=== What needs to be done ===
The answer must consist of every line from the data that holds "Further".

---------- Data listing ----------

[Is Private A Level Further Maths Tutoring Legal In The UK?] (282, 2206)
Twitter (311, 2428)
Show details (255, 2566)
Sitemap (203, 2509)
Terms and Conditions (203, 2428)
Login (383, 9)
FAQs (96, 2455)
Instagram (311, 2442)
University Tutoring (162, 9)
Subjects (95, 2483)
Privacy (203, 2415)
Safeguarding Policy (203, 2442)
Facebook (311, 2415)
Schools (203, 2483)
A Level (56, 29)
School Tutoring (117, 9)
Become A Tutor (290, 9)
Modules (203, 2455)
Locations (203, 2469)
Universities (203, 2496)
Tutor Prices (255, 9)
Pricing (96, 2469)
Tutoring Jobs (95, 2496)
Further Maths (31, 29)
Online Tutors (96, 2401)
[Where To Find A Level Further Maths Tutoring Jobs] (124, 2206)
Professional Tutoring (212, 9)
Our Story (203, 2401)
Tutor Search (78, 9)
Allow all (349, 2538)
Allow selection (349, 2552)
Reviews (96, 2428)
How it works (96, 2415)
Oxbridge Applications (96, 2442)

----------

=== The answer ===
[Is Private A Level Further Maths Tutoring Legal In The UK?] (282, 2206)
Further Maths (31, 29)
[Where To Find A Level Further Maths Tutoring Jobs] (124, 2206)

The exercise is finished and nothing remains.